■ **Material da tarefa**:
*****
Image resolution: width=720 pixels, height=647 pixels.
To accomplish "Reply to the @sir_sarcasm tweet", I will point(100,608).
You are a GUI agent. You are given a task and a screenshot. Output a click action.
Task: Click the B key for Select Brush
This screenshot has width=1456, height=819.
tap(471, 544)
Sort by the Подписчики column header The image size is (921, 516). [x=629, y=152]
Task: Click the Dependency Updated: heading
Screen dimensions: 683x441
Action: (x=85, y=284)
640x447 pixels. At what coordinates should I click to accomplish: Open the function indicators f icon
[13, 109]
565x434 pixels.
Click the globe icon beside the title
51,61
*****
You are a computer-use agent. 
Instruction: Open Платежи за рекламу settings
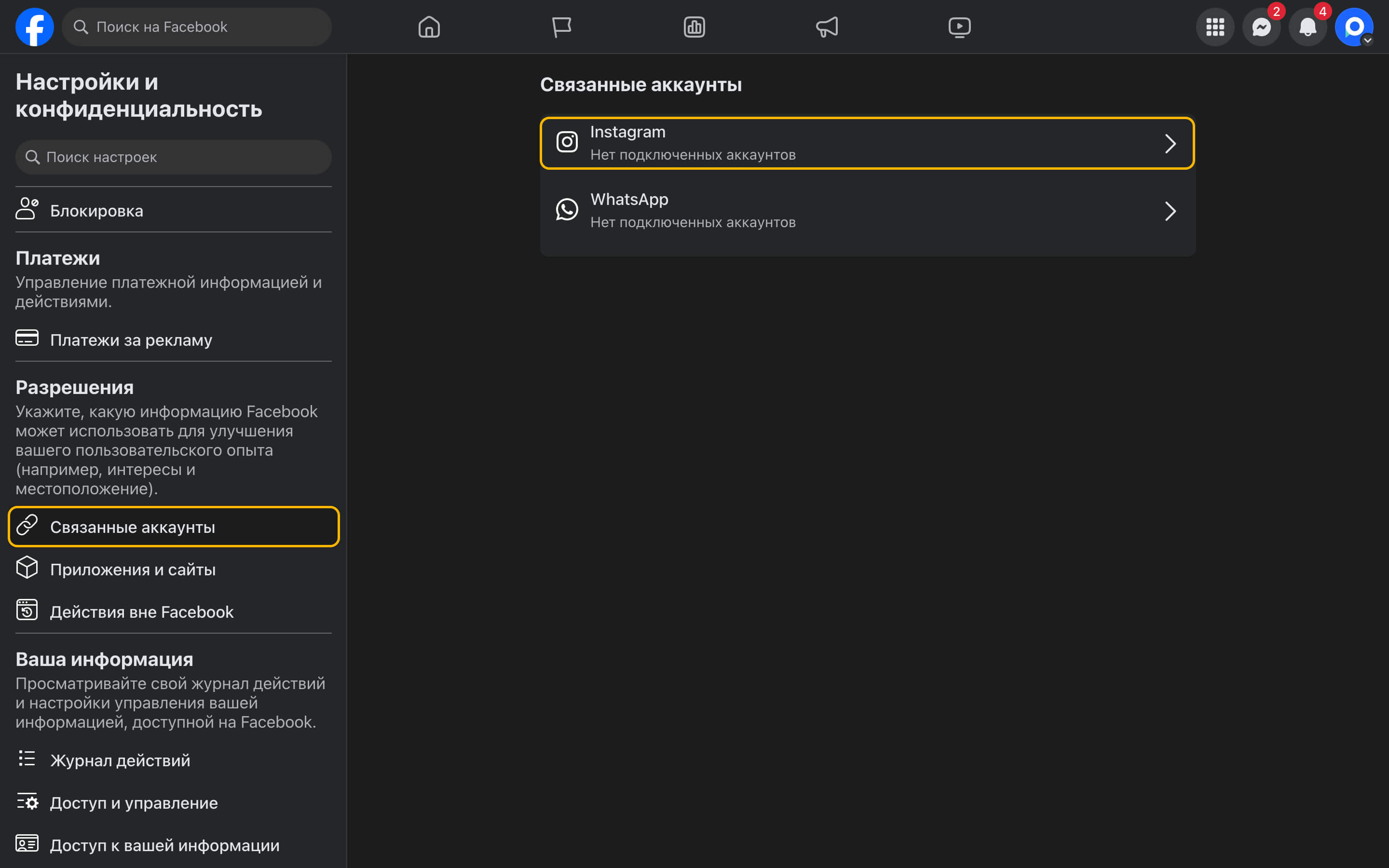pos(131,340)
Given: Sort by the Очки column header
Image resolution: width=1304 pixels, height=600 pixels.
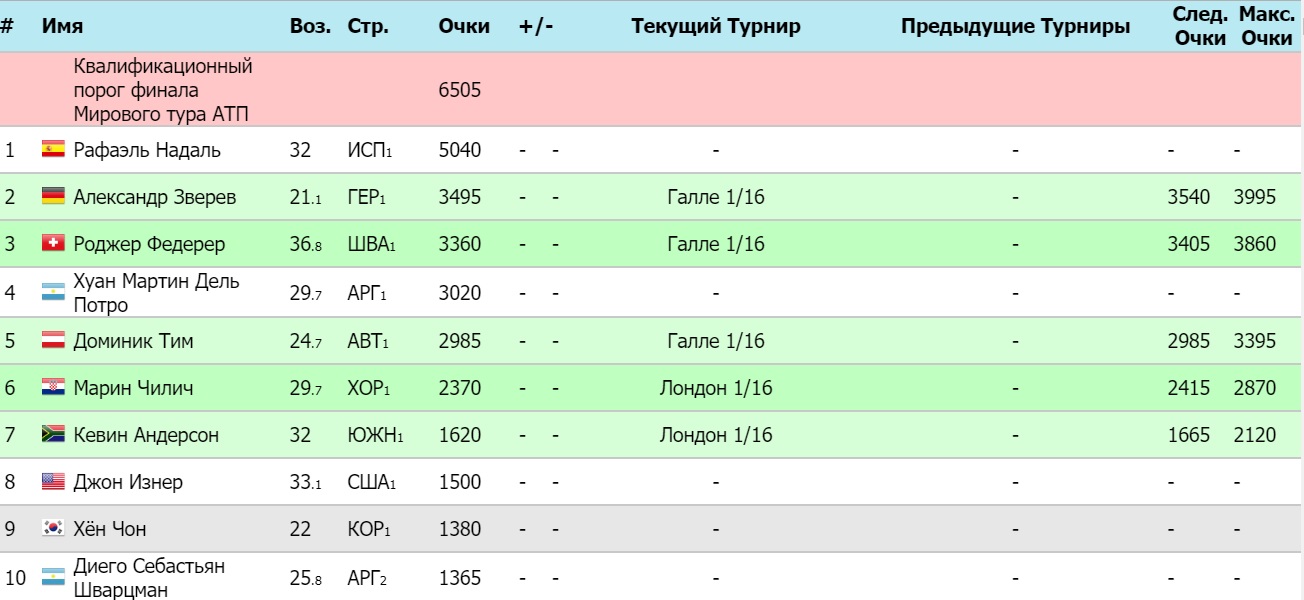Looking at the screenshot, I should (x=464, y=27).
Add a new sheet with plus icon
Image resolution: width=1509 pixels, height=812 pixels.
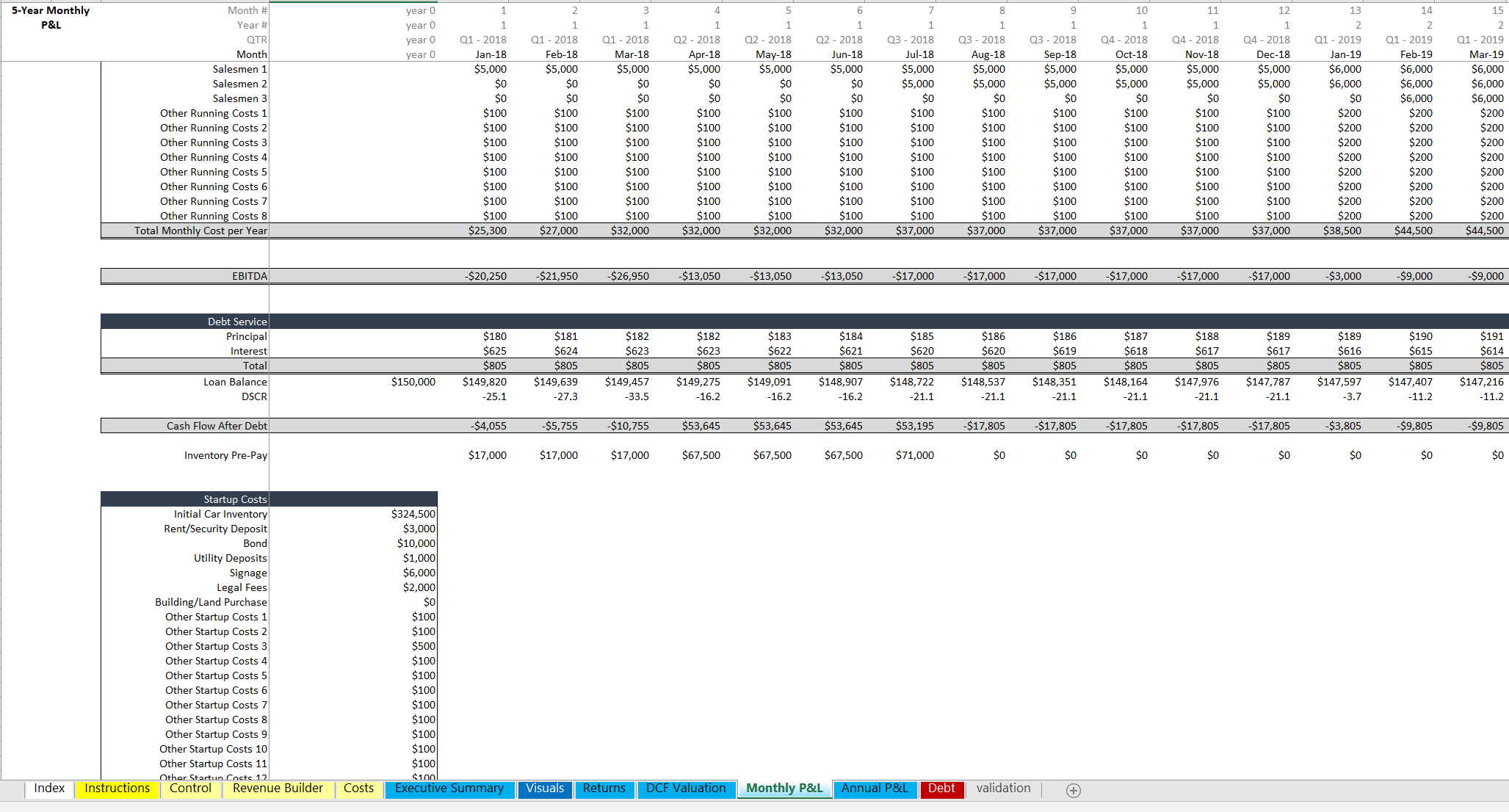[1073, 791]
*****
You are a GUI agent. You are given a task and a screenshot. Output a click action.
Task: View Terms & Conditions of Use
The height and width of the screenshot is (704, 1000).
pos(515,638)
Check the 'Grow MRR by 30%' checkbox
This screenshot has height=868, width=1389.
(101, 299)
*****
■ **Problema proposto**: Reproduza somente o trecho que vai da linha que contém "Image resolution: width=720" até a linha que contém "Sort by the Подписчики", ambas incluídas, substituindo "Brush" por "Pencil" e mantendo todo o restante inalterado.

■ **Resultado do exercício**:
Image resolution: width=720 pixels, height=647 pixels.
To accomplish "Reply to the @sir_sarcasm tweet", I will point(100,608).
You are a GUI agent. You are given a task and a screenshot. Output a click action.
Task: Click the B key for Select Pencil
This screenshot has width=1456, height=819.
tap(471, 544)
Sort by the Подписчики column header The image size is (921, 516). [x=629, y=152]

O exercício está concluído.